The Final Detail by Harlan Coben (Myron Bolitar #6)

The Final Detail (Myron Bolitar, #6)The Final Detail by Harlan Coben

My rating: 4 of 5 stars



 Jacket Blurb: Myron is settled in a Caribbean idyll - but all is not as well as you could rightfully expect. Myron is hiding from his own failures and friends. But then, he is forced back to face his old life, as his dearest friend is charged with murder. And the victim is one of his oldest clients.

Ironically, I just finished a Michael Coben book (Trunk Music #6) where Harry Bosch tells his team that when they solve the mystery, it will be in the details, the details that they were looking at all along, right on the front of the report. 

For The Final Detail by Coben, it was indeed in the details, but in this particular book the reader  doesn't get to see them ahead of time.  Instead, the reader is told piecemeal, usually after Myron figures out what was happening and goes to The Big Confrontation.  I'm not sure I like this method of storytelling, because then I don't have enough of the information to try and figure out the mystery for myself.

The Final Detail was perhaps less about the mystery than Myron coping with morality and the ramification of his actions.  In the last book he left the love of his life - Jessica - after realizing that maybe she wasn't the love of his life after all, he still feels responsible for the death of the woman who came between him and Jessica.
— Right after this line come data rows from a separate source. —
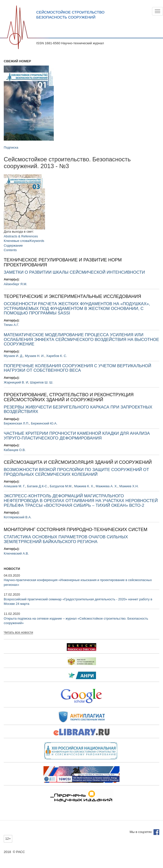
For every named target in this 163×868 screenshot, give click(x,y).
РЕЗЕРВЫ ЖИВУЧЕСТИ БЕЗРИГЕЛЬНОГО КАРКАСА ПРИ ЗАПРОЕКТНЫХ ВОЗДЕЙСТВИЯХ (78, 409)
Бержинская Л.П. (17, 423)
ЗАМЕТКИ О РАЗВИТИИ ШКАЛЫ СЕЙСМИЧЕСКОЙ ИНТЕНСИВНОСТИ (74, 272)
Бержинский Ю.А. (44, 423)
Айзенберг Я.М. (15, 284)
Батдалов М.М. (61, 486)
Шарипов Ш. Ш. (41, 382)
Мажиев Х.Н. (129, 486)
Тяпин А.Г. (11, 325)
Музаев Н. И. (35, 356)
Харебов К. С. (57, 356)
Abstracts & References (21, 236)
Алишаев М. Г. (14, 486)
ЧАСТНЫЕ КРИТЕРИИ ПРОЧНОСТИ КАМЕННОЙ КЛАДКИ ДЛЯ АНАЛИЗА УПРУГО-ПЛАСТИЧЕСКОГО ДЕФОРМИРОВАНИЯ (77, 436)
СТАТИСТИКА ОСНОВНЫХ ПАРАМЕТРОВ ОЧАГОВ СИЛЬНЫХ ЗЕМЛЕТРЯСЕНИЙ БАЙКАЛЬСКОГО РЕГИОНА (66, 539)
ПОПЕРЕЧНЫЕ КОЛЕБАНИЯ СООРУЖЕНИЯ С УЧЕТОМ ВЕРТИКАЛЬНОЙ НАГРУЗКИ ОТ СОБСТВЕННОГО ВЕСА (77, 368)
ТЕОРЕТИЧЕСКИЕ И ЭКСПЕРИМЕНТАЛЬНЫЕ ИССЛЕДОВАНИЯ (72, 296)
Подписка (11, 147)
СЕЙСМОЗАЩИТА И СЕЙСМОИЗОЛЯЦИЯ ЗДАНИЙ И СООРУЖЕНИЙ (78, 462)
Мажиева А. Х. (106, 486)
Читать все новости (18, 632)
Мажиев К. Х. (84, 486)
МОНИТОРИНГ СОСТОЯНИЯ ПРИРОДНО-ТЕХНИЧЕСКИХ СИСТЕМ (75, 529)
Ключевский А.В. (16, 553)
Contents (10, 250)
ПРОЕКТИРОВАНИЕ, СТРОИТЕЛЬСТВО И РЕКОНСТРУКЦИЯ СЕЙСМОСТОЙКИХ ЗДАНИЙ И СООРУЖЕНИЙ (68, 397)
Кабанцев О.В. (14, 450)
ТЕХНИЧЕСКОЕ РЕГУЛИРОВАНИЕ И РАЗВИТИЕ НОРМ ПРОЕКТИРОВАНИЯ (63, 262)
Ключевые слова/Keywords (24, 241)
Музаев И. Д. (13, 356)
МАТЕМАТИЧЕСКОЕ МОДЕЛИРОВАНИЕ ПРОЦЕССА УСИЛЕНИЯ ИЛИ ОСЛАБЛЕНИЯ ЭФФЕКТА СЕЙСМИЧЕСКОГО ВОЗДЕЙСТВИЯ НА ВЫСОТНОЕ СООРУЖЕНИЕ (81, 339)
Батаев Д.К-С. (37, 486)
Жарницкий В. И (16, 382)
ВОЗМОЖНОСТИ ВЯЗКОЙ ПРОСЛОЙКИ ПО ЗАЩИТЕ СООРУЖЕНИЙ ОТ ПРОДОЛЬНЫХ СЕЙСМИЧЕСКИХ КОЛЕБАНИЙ (76, 472)
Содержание (13, 245)
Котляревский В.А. (18, 517)
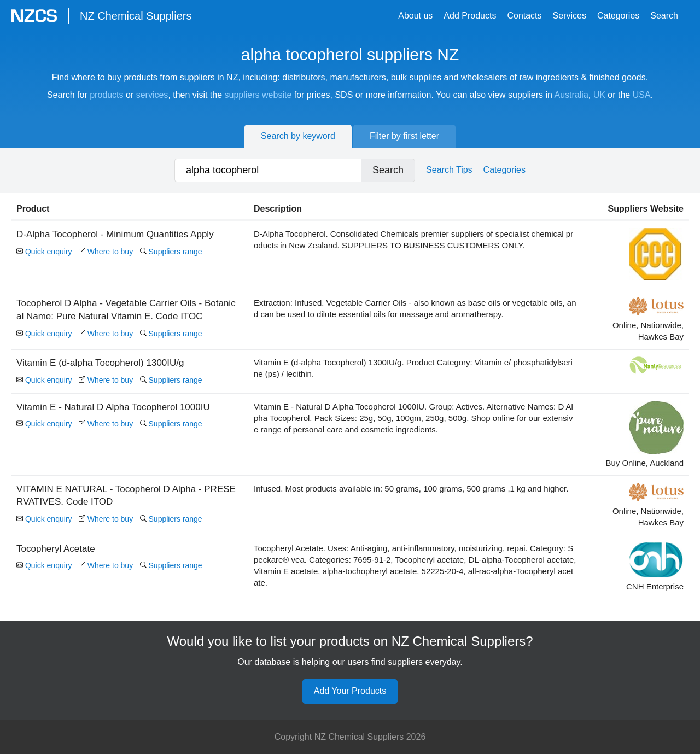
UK (599, 95)
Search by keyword (298, 136)
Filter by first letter (404, 136)
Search (664, 15)
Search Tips (449, 169)
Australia (571, 95)
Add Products (470, 15)
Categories (618, 15)
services (152, 95)
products (106, 95)
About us (415, 15)
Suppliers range (171, 252)
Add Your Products (350, 691)
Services (569, 15)
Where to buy (106, 252)
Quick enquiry (44, 252)
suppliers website (258, 95)
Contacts (524, 15)
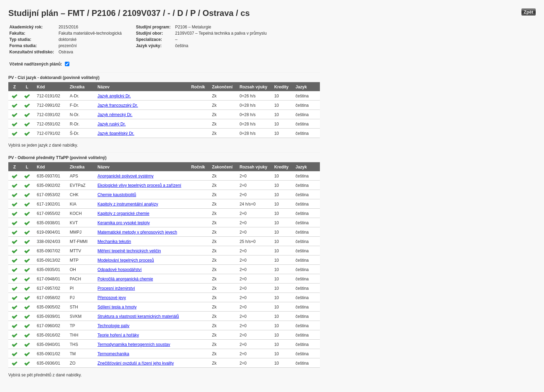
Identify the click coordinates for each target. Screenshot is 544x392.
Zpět (528, 12)
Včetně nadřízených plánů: (36, 64)
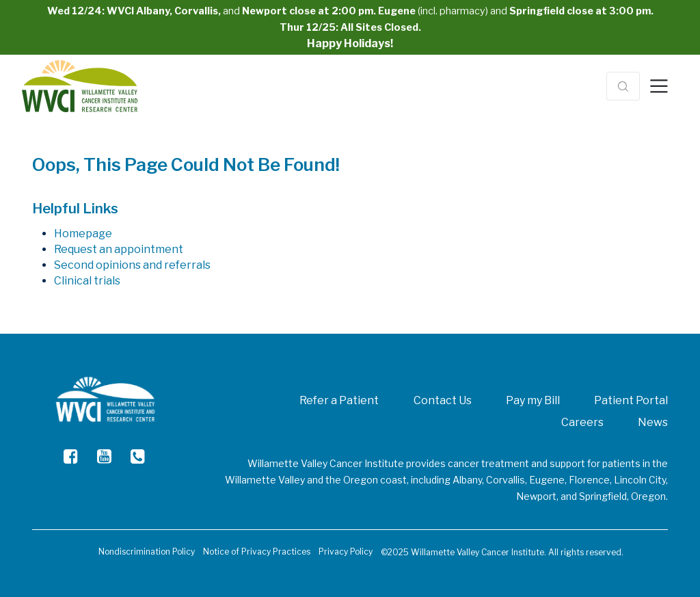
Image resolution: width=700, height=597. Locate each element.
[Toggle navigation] (659, 86)
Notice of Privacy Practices (256, 551)
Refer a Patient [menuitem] (339, 400)
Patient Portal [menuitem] (631, 400)
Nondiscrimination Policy (146, 551)
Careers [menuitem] (582, 422)
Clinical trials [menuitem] (87, 280)
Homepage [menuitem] (83, 233)
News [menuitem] (653, 422)
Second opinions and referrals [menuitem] (132, 265)
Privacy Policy (345, 551)
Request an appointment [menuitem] (118, 249)
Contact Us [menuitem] (442, 400)
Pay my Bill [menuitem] (533, 400)
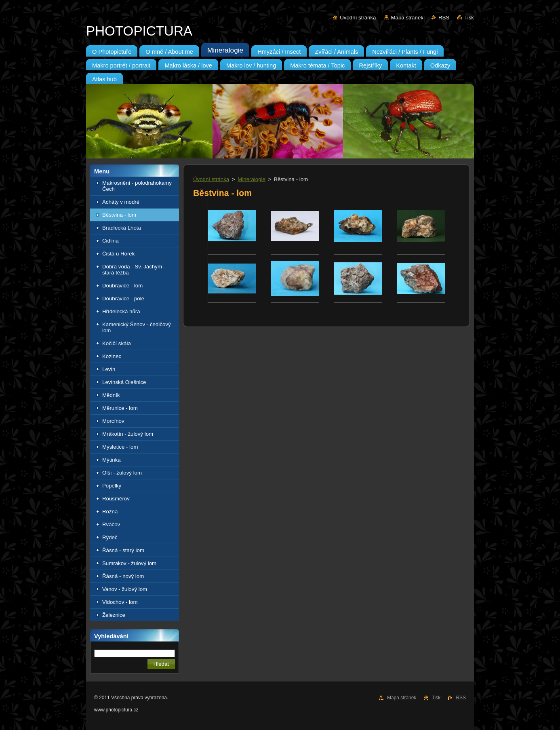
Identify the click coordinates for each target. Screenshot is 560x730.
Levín (109, 369)
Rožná (110, 511)
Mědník (111, 395)
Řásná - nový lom (123, 576)
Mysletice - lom (120, 447)
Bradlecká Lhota (122, 228)
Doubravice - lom (122, 285)
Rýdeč (110, 537)
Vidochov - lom (120, 602)
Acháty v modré (121, 202)
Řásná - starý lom (123, 550)
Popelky (112, 485)
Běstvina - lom (119, 215)
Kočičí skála (116, 343)
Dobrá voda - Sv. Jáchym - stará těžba (134, 270)
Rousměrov (116, 498)
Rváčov (111, 524)
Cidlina (110, 241)
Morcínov (113, 421)
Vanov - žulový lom (124, 589)
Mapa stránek (407, 17)
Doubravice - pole (123, 298)
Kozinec (112, 356)
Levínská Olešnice (124, 382)
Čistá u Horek (118, 253)
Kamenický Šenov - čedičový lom (137, 327)
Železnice (114, 615)
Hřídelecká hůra (121, 311)
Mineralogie (251, 179)
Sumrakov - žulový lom (129, 563)
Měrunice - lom (120, 408)
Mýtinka (112, 460)
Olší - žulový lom (122, 473)
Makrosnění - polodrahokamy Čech (137, 186)
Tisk (469, 17)
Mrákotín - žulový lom (128, 434)
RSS (444, 17)
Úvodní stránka (358, 17)
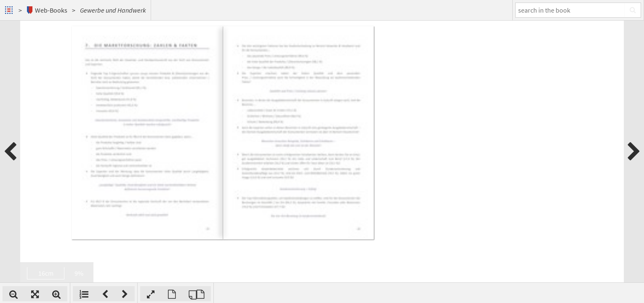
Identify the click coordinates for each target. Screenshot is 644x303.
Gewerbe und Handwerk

Myron ran away from his friends, family, and business, and that's what took a hit in a bad, bad way.  Esperanza is being framed for the murder of his first client, the rest of MB Sportsrep clients are leaving in droves to the competition, and his father had a heart attack.  Ironically, it was this last that hit Myron the hardest.

So, what we have is a mystery about the frailty of ourselves and the ramifications of our actions.  Myron comes up with a metaphor that life is all about the foul line - we want to think we stay inside that line, but that line isn't always clearly defined. 

I enjoyed this book, I found myself sitting in the garage and my parking pace at work trying to squeeze in "just five more minutes", but it's not your standard mystery.